WHAT TO DO:
(a) Answer from the methods excerpt:
(i) Which two treatment durations did the sensitivity analyses compare?
(ii) Which software calculated the funnel plot?
(iii) What effect size does the file-drawer test assume for the negative studies?
(b) Translate this sentence from the methods excerpt into Spanish: "Publication bias may lead to asymmetrical funnel plots (20)."
(c) Reproduce the stretch of the methods excerpt from "Potential publication bias" through "reporting bias (22).".

DOCUMENT SECTION:
***

Sensitivity analyses were conducted to determine whether the duration of treatment (<30 hours versus ≥30 hours) and the methodologic quality of each study had a significant effect on the study's results.

Validity assessment.

Potential publication bias (i.e., the association of publication probability with the statistical significance of study results) was investigated using visual assessment of the funnel plot (plots of effect estimates against sample size) calculated by RevMan software (18). Publication bias may lead to asymmetrical funnel plots (20). Furthermore, we tested the sensitivity of our results to potential unpublished studies using a file-drawer test for meta-analysis. This test determines how many negative studies with an effect size of d = 0.01 would be needed to negate our findings (fail-safe N) (21). If fail-safe N > file-drawer N (5k +10, where k = the number of studies meta-analyzed), the results of the meta-analysis can be regarded as robust against potential reporting bias (22).

RESULTS

  1. Top of page
  2. Abstract
  3. INTRODUCTION
  4. MATERIALS AND METHODS
  5. RESULTS
  6. DISCUSSION
  7. AUTHOR CONTRIBUTIONS
  8. REFERENCES

Selection of studies.

***

COLLECTED DATA:
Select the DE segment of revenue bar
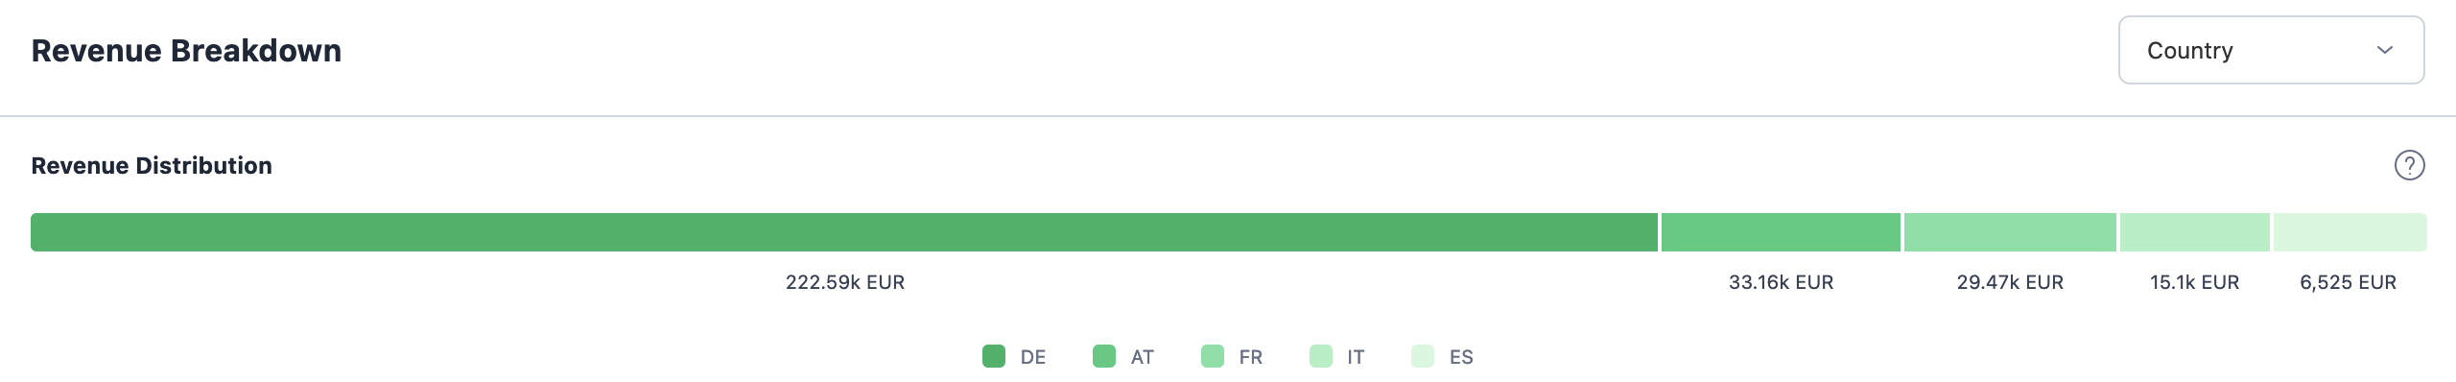Screen dimensions: 2456x382 pos(844,232)
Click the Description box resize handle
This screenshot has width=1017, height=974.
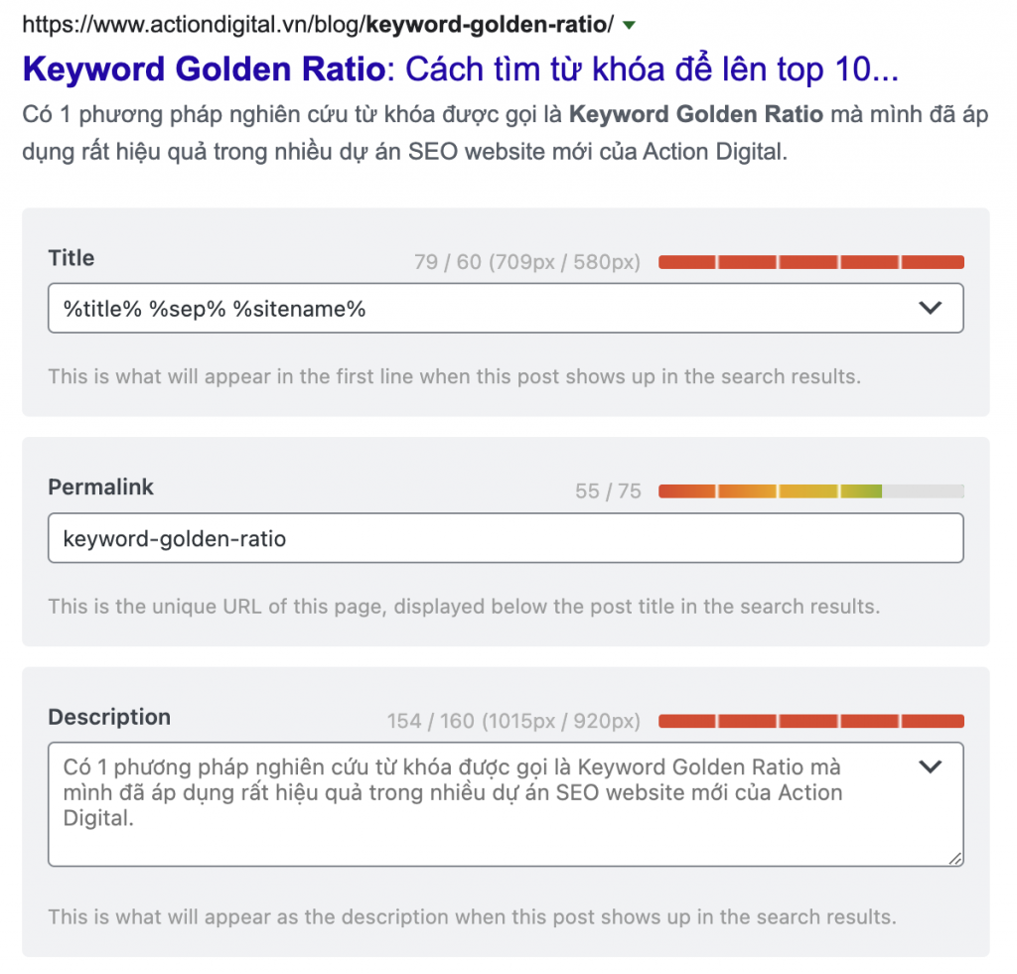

***

SOLUTIONS TO EACH TASK:
(a)
(i) Less than 30 hours versus 30 hours or more.
(ii) RevMan.
(iii) d = 0.01.

(b) El sesgo de publicación puede dar lugar a gráficos en embudo asimétricos (20).

(c)
Potential publication bias (i.e., the association of publication probability with the statistical significance of study results) was investigated using visual assessment of the funnel plot (plots of effect estimates against sample size) calculated by RevMan software (18). Publication bias may lead to asymmetrical funnel plots (20). Furthermore, we tested the sensitivity of our results to potential unpublished studies using a file-drawer test for meta-analysis. This test determines how many negative studies with an effect size of d = 0.01 would be needed to negate our findings (fail-safe N) (21). If fail-safe N > file-drawer N (5k +10, where k = the number of studies meta-analyzed), the results of the meta-analysis can be regarded as robust against potential reporting bias (22).